We are not guaranteed that every hope that we have will be fulfilled on this side of heaven but we do have a guarantee that the hope in our eternal promise will be fulfilled. Whether or not we see every fulfillment of hopes and dreams come to pass it is still essential to live in the place of joyful expectation. It is life to our souls and health to our hearts. The dreams that children have of becoming an astronaut or fireman nurture imagination and joyful expectation. Though they may never actually ride in a rocket ship this joyful childhood dream is necessary for their growth and for nurturing their hope in the unseen. We were created to dream big in joyful expectation. If we could retain this childlike posture, it would truly break off the posturing of settling for something less than God’s best for us.
“Now to Him who is able to do immeasurably more than all we ask or imagine, according to His power that is at work within us, to Him be glory in the church and in Christ Jesus throughout all generations, for ever and ever! Amen.” Ephesians 3:20-21
Often, we stop believing in the “more than we can ask or imagine.” Yet, children are proof that we are to dream of things that are bigger than what we have been able to imagine. I have rarely met a young child with small dreams—they have not been subject to all the things that we learn that cause us to limit our dreams by carnal knowledge.
Common sense can be a great enemy of dreams, but the wisdom of God causes us to enter a joyful expectation of seeing “Him who is able” to do more than we can ask or imagine. I truly believe that the quenching of joyful expectation through common sense or man’s wisdom is more dangerous to the human soul than most any other thing.
“Which of you, if your son asks for bread, will give him a stone? Or if he asks for a fish, will give him a snake? If you, then, though you are evil, know how to give good gifts to your children, how much more will your Father in heaven give good gifts to those who ask him!” Matthew 7:9-11
Shouldn’t we dream of flying rockets or bringing healing to the sick? Shouldn’t we renew the areas of joyful expectation that have been diluted by the wisdom of men? Yes!
When my husband and I began the journey to adopt our oldest daughter, we were young and so full of joyful expectation that we said yes to a journey that was presented to us as “impossible in the eyes of men.” The chances of us adopting this baby girl was truly impossible in the natural realm—judges told us that we did not have a prayer, social workers told us that there was no way for us to become her parents, even Christians looked at us as if we were a desperate young couple that was immature and foolish in our faith and hope. Yet, I had heard my Father’s voice that said, “Trust me and go forth in faith.” Numerous times along the path we hit walls that confirmed the natural impossibility that we were facing, but the Father continued to say, “Only believe.” Nine months later, by unheard of miracles and out of the faith of joyful expectation, we held her in our arms and took her home as our daughter.

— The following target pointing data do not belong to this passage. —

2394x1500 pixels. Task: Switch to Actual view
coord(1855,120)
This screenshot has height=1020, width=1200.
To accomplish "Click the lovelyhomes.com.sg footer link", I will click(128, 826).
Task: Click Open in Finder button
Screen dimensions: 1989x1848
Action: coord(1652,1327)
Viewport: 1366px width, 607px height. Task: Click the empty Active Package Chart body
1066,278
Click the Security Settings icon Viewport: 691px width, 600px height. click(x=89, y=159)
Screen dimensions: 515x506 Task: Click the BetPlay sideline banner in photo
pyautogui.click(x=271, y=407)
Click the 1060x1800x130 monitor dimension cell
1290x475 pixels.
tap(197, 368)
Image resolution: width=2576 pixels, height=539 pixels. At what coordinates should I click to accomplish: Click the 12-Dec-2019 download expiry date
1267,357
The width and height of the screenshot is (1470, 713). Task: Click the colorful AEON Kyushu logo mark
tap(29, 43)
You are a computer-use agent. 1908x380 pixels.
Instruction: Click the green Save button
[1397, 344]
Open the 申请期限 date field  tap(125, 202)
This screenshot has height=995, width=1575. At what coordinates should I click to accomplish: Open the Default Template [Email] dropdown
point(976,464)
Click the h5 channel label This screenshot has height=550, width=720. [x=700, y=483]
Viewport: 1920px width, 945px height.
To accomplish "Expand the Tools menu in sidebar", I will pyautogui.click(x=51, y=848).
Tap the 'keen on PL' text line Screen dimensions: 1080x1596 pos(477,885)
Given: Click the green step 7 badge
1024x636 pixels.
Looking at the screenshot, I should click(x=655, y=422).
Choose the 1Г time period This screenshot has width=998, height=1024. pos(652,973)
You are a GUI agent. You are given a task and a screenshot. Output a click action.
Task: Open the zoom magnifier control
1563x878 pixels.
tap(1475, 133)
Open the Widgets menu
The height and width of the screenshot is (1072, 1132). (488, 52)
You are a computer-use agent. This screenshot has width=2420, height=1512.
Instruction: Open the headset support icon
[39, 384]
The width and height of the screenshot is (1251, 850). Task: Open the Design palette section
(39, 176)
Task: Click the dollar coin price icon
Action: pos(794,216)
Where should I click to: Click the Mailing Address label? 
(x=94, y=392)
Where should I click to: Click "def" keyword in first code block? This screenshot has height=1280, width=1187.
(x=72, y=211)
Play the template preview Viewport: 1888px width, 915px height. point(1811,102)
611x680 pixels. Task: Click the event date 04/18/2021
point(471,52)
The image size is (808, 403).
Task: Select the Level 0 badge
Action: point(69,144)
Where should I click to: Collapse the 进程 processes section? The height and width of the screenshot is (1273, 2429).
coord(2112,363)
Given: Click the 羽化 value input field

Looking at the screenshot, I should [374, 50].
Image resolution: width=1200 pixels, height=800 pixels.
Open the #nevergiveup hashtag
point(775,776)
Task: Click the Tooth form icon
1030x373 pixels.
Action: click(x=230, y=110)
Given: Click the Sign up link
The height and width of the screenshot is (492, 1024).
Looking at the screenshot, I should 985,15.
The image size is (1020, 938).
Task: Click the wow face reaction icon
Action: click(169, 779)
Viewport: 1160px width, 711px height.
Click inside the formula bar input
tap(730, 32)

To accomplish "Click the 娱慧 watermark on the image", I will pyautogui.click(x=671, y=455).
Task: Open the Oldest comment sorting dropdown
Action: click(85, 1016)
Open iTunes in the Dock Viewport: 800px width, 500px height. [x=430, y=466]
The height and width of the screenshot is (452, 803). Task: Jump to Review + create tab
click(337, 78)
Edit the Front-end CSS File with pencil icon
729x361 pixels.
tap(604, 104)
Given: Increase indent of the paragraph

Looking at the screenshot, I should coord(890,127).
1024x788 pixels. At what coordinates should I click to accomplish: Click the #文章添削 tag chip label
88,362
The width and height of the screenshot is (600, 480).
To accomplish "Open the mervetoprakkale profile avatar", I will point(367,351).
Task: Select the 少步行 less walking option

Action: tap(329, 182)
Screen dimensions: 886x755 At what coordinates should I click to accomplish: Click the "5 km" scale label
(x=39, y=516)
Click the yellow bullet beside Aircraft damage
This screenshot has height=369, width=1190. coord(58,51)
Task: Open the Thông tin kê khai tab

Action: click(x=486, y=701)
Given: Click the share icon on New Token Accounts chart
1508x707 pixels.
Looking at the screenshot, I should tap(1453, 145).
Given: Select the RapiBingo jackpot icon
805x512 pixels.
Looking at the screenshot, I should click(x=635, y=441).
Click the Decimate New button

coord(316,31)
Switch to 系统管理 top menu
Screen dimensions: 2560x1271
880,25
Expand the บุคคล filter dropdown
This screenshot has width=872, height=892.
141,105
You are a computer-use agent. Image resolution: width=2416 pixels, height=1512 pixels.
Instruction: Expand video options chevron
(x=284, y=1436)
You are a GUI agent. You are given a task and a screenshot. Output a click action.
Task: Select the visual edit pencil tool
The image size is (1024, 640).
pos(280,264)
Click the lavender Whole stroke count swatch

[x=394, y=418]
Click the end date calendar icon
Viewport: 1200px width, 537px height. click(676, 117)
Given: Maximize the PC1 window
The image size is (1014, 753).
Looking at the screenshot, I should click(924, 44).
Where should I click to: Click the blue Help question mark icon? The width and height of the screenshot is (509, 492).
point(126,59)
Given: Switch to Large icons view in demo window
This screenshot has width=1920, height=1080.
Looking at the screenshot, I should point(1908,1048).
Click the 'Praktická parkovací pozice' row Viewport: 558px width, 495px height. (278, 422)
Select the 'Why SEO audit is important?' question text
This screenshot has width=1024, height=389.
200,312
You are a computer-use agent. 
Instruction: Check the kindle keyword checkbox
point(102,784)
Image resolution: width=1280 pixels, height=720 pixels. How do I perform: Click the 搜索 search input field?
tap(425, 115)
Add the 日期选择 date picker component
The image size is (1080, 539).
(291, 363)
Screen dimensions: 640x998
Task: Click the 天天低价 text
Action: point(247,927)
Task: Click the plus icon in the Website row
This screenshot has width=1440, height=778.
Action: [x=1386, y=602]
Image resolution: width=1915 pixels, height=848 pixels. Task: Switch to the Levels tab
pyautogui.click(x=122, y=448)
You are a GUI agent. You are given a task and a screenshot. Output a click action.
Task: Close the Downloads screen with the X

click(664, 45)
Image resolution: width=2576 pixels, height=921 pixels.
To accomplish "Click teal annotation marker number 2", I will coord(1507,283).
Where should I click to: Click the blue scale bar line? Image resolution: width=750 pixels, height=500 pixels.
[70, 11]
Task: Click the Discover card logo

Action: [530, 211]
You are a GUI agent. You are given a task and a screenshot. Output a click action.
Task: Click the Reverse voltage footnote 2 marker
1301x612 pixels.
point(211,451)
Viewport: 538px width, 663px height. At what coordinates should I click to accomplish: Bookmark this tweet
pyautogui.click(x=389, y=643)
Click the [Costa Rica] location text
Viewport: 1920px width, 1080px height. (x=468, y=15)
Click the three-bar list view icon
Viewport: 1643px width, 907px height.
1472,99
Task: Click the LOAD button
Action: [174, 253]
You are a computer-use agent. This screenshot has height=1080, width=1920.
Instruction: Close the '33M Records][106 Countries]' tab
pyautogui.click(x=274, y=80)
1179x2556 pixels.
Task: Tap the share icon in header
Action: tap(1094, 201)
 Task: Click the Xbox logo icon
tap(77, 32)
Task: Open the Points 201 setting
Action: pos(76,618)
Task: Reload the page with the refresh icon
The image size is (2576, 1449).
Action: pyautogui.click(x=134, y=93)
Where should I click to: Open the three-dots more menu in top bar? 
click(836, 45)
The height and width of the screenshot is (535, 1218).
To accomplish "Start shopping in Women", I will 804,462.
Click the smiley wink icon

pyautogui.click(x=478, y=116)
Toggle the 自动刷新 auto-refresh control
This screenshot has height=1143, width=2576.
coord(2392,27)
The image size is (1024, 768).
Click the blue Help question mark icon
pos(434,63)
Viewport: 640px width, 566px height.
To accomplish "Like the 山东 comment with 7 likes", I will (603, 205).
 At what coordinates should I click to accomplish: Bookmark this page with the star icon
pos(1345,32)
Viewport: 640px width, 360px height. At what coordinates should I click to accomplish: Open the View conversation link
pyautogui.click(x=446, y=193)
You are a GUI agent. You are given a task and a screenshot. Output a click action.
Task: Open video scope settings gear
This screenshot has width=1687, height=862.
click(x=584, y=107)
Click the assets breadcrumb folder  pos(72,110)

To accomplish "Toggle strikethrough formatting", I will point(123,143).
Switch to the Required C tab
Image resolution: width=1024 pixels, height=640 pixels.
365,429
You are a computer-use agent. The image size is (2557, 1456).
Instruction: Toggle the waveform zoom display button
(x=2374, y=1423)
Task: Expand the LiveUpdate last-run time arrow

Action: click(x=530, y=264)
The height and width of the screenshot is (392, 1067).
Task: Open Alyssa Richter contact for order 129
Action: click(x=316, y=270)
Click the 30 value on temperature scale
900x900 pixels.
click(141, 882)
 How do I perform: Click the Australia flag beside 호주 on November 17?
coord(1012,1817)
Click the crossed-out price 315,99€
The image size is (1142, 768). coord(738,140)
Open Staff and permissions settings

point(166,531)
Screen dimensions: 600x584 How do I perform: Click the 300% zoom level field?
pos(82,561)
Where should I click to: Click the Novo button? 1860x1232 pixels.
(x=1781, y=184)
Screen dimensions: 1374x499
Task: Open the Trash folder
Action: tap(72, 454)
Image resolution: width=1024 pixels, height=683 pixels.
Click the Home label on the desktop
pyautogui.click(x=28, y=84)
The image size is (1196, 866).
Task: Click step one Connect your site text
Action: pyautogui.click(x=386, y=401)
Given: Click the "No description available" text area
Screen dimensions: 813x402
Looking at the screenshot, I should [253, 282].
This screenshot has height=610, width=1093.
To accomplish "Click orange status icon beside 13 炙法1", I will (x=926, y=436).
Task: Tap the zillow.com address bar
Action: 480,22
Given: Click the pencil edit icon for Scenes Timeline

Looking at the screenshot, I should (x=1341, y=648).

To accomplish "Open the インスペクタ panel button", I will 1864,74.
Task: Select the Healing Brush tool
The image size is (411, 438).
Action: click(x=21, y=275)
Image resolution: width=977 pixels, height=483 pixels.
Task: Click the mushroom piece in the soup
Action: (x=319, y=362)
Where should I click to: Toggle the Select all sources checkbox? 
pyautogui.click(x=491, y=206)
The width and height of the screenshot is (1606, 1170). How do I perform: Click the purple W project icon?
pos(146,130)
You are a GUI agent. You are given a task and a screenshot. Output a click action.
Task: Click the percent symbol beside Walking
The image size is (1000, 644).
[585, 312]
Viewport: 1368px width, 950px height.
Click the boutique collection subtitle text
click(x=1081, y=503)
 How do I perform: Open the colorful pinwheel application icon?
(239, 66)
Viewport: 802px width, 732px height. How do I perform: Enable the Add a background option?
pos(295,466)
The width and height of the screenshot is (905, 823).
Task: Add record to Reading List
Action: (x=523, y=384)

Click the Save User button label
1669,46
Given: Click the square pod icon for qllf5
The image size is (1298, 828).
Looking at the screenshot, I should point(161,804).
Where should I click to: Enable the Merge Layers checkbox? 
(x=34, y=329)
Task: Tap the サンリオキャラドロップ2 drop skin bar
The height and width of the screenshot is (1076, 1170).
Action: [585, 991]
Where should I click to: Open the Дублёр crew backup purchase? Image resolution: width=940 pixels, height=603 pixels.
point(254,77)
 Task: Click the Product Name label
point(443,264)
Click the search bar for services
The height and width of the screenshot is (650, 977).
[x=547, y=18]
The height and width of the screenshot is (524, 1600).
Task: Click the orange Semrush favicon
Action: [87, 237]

I often wonder if God asked me today (thirty years later) the same thing, if I would be as quick to give my yes? Have I “matured” to the point that I’ve lost the joyful expectation that would venture on such an impossible journey with the hope of God fulfilling what he spoke to my heart? Have I matured in the ways of the world or in human understanding or what we call “common sense?” May it never be so!
It is time for us to return to the God “who is able to do above and beyond all that we can ask or imagine” and enter the childlike joyful expectation that we had when we first began walking with him.
“And by faith even Sarah, who was past childbearing age, was enabled to bear children because she[a] considered him faithful who had made the promise.” Hebrews 11:11
“Father, today I ask you to restore the childlike faith and joyful expectation to me. I declare that every place in my heart and soul that has become diluted by common sense or the wisdom of men would now receive a full restoration of hope and joy. I proclaim today that you are the God who is able to do more than I can ask or imagine! I will not settle for less than the miraculous. I will no longer limit my dreams because those limitations have diluted my joy and expectation of doing the greater things.